Bel-Air mansion breaks real estate records as it’s listed for an eye-watering $225MILLION – making it the most expensive home in American history
- Known as Casa Encantada, the Bel-Air mansion, once owned by Conrad Hilton, is on the market for a record $225 million
- The home, overlooking Bel-Air Country Club, is set in eight acres, with 60 rooms in an H-shape design
- Among the features are a guest house, tennis and basketball courts and a pool
- Financier Gary Winnick bought the home in 2000 for $94 million
- The current record for a residential sale was 220 Central Park South for $238 million
It’s the priciest home ever on the market in the United States. Financier and philanthropist Gary Winnick has listed his mansion in Bel-Air for $225 million.
The sprawling palace, known as Casa Encantada, is 40,000 square feet sits on eight acres above the Bel-Air Country Club.
There is no shortage of space, and the home’s H-shape design give perfect views for all 60 rooms, showcasing a city, ocean or garden vista. Plus, if seclusion is more your thing, the property has no neighbors.
For a record $225 million, the famed Casa Encantada in Bel-Air, California is on the market
Winnick set the record at the time, when he purchased the home for $94million in 2000 from Dole Food Company CEO David Murdock.
Winnick hired a team of 250 workers that took two years to restore Casa Encantada on a museum-quality restoration.
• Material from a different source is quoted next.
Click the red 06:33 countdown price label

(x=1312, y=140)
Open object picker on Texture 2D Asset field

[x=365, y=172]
Master craftsmen hand plastered floors and ceiling.
Casa Encantada dates back to the 1930s, built at the direction of the widow of a wealthy glass manufacturer who commissioned some of the most prominent designers of the time to work on the estate.
Casa Encantada with its 60 rooms, a pool, tennis and basketball courts has the highest price tag in U.S. history
Nestled on top of the Bel-Air Country Club, Casa Encantada, built in 1938, could set a record for most-expensive home listing.
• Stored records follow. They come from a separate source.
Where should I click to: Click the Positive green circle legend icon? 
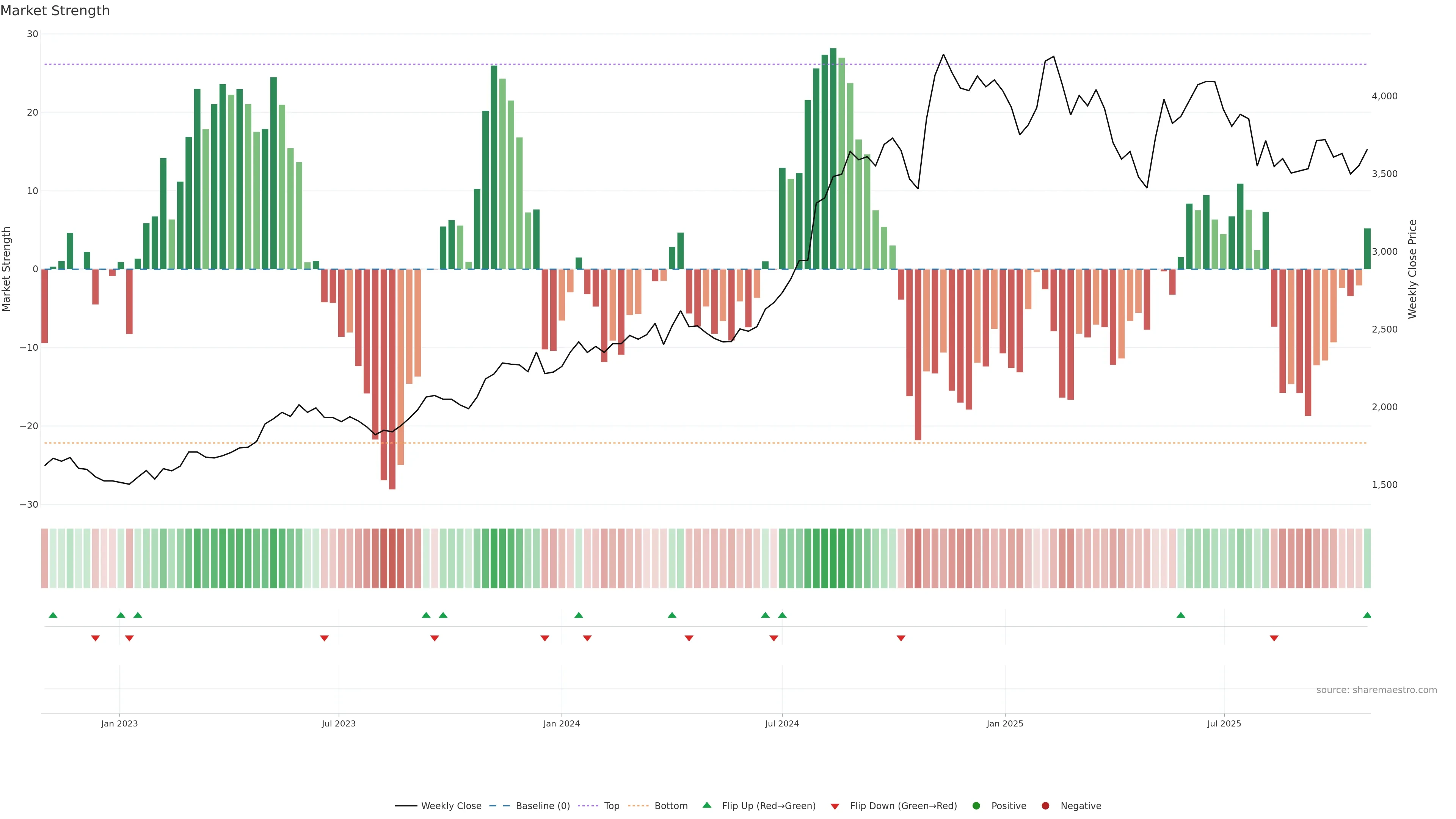point(976,805)
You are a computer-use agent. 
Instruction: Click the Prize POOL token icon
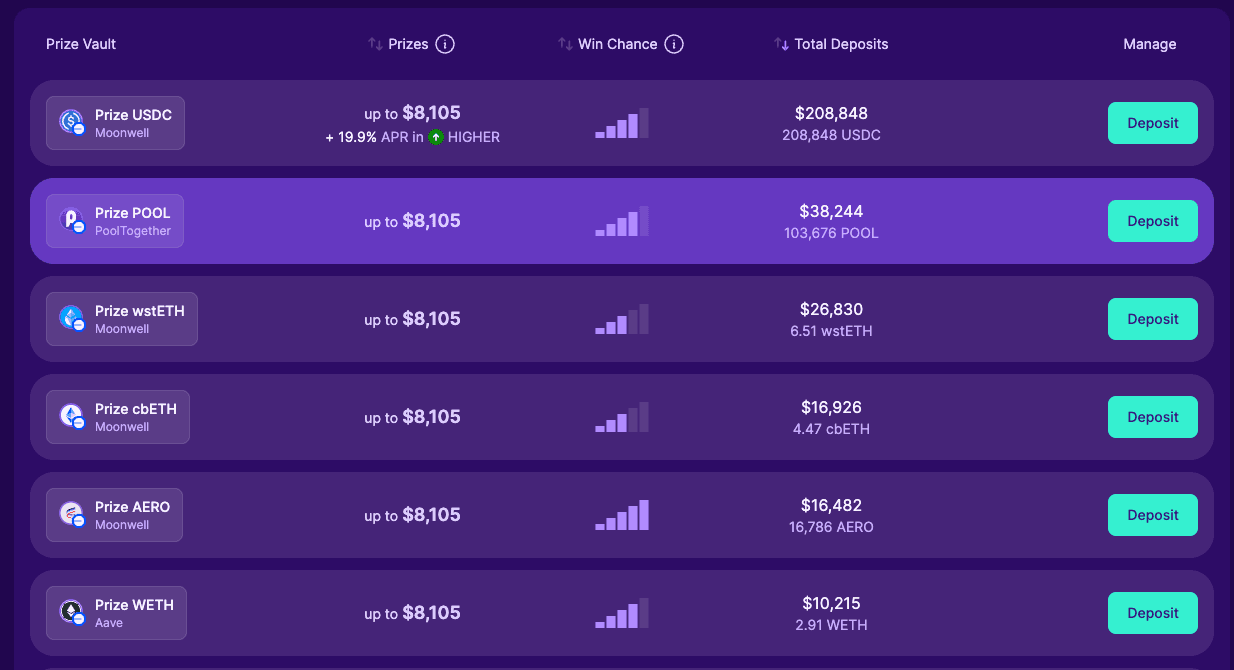click(x=71, y=220)
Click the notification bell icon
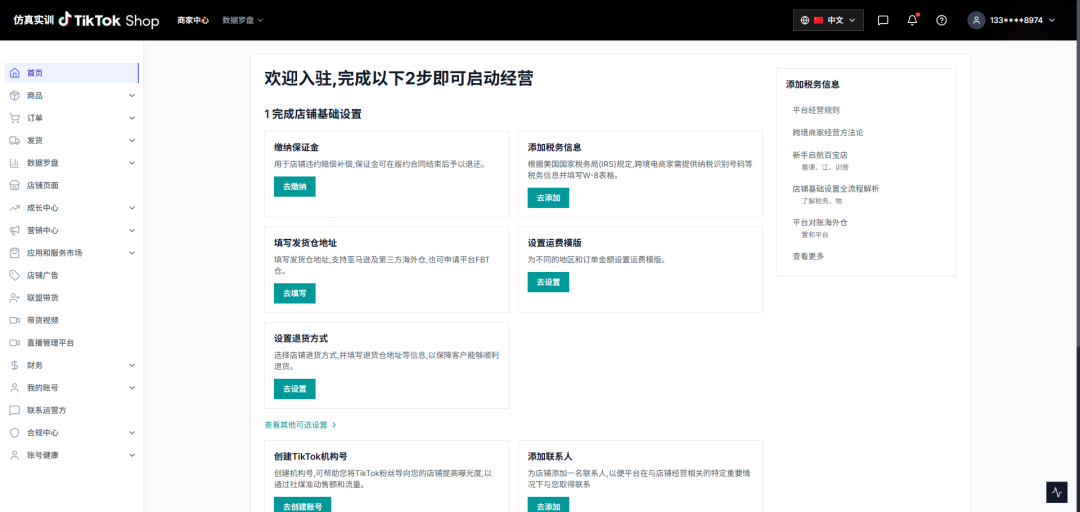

At $225 million, financier Gary Winnick is seeking the largest amount for a home in U.S. history
By 1950 hotel magnate Conrad Hilton moved into the palatial digs. He paid $225,000, which included the furniture, art and silver. During his thirty years at Casa Encantada, Hilton made almost no changes to the interior or exterior.
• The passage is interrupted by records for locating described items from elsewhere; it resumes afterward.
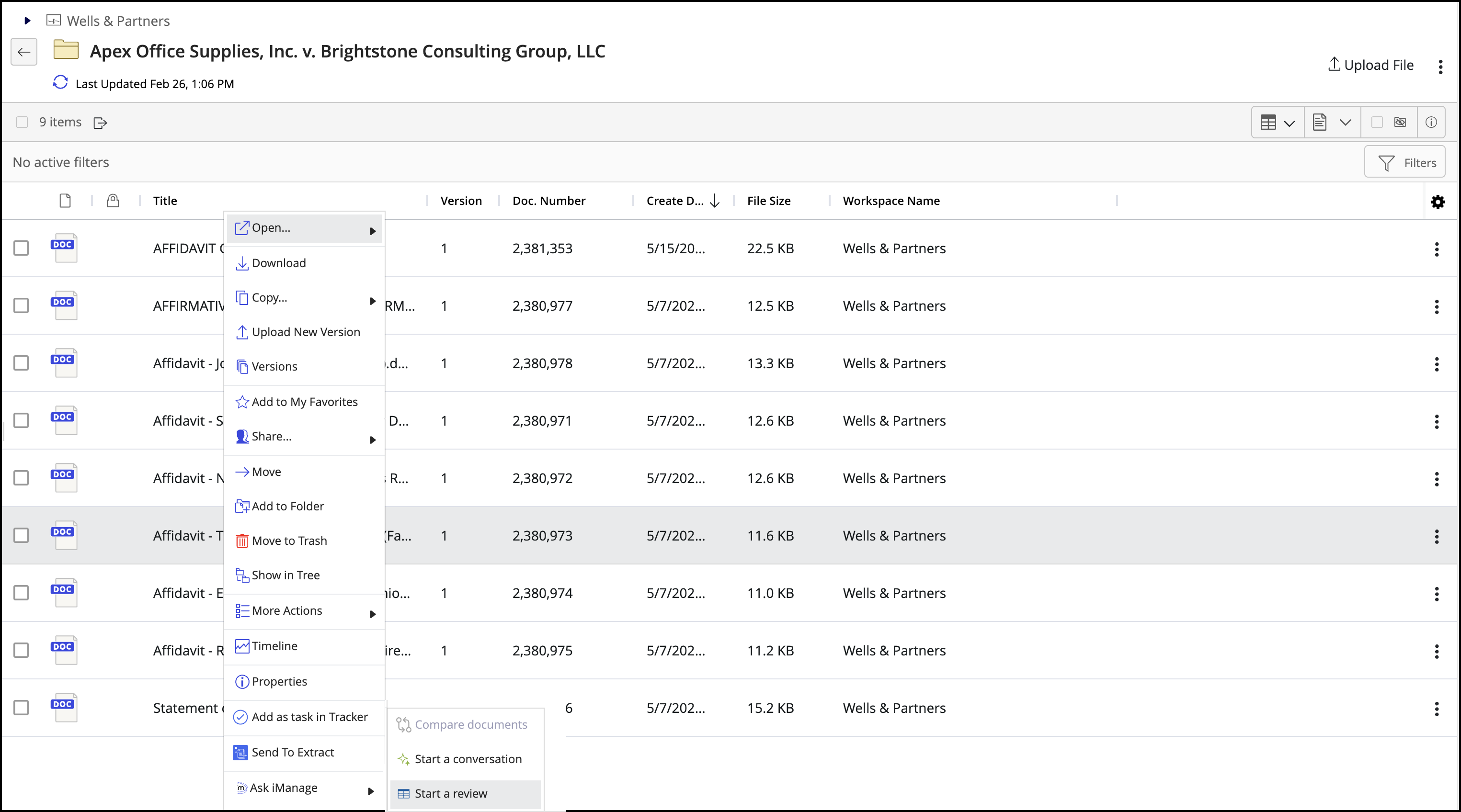Image resolution: width=1461 pixels, height=812 pixels.
Task: Click the export icon next to 9 items
Action: point(101,123)
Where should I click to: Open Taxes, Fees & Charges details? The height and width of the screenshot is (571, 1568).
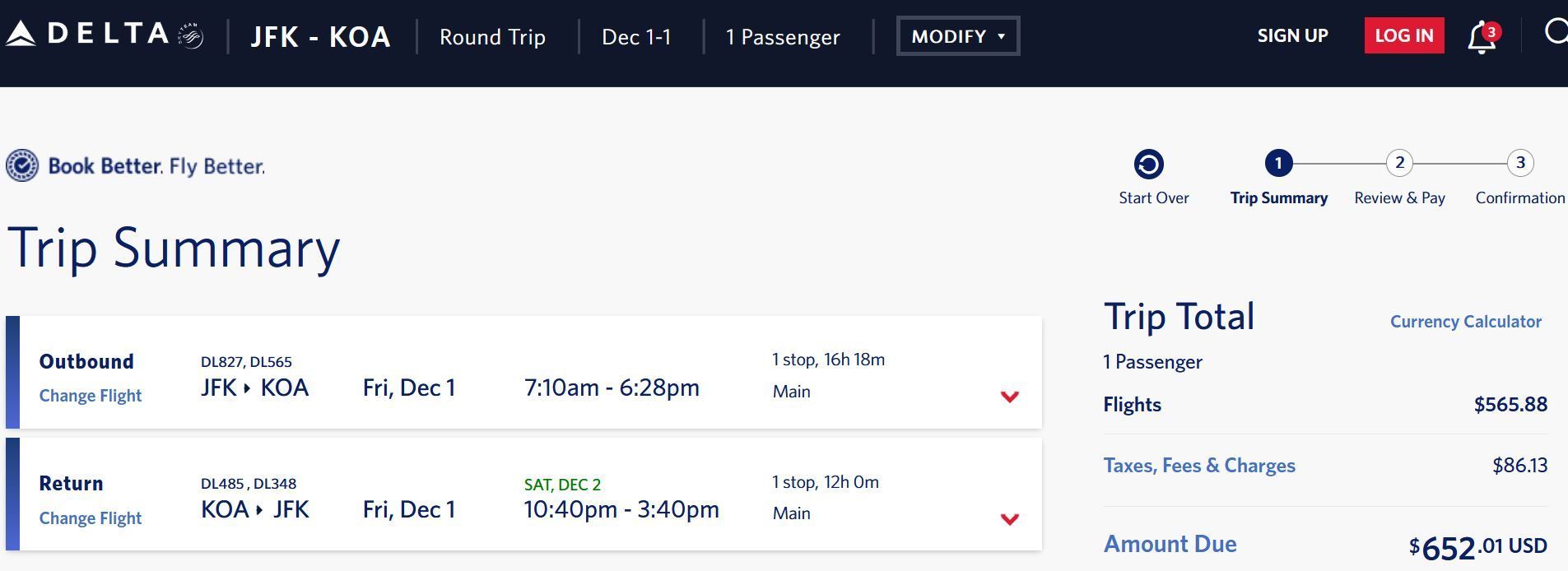tap(1199, 466)
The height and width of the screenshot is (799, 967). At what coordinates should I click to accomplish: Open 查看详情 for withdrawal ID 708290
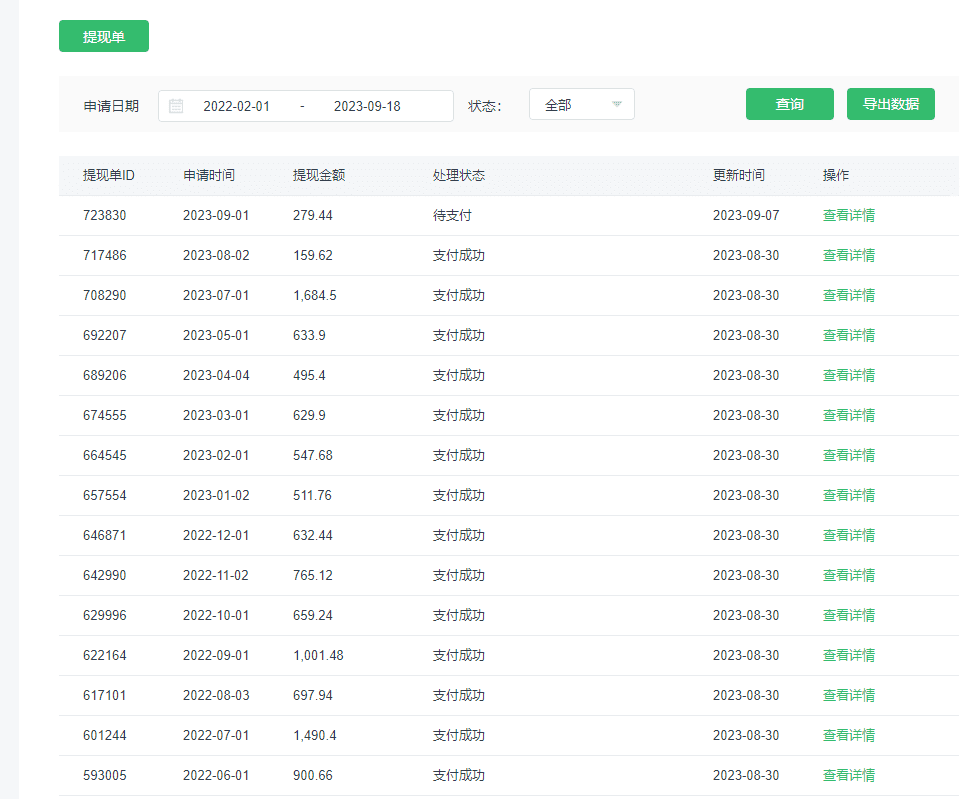[x=848, y=295]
Following his death in 1979, it was purchased by Rupert Murdoch for $12.4 million, a U.S. record at the time.
It has all the trappings of an large estate, such as an entry hall with 18-foot ceilings that expands to the luxurious reception hall, dining room and living spaces.
Wood paneled walls and moldings are embellished with delicate clamshell and geometric patterns.
The second story is accentuated with balcony terraces.
There is a pool house with a professional screening room and formal bar, basketball court, lighted tennis court, a full guest house, multiple greenhouses ans Koi ponds, Fortune.com states.
By comparison, the $225 million is the same amount a British retailer paid for Brooks Brothers in 2001.
The current residential property record holder is 220 Central Park South, where hedge funder Ken Griffin $238 million for a penthouse in a deal that closed in January.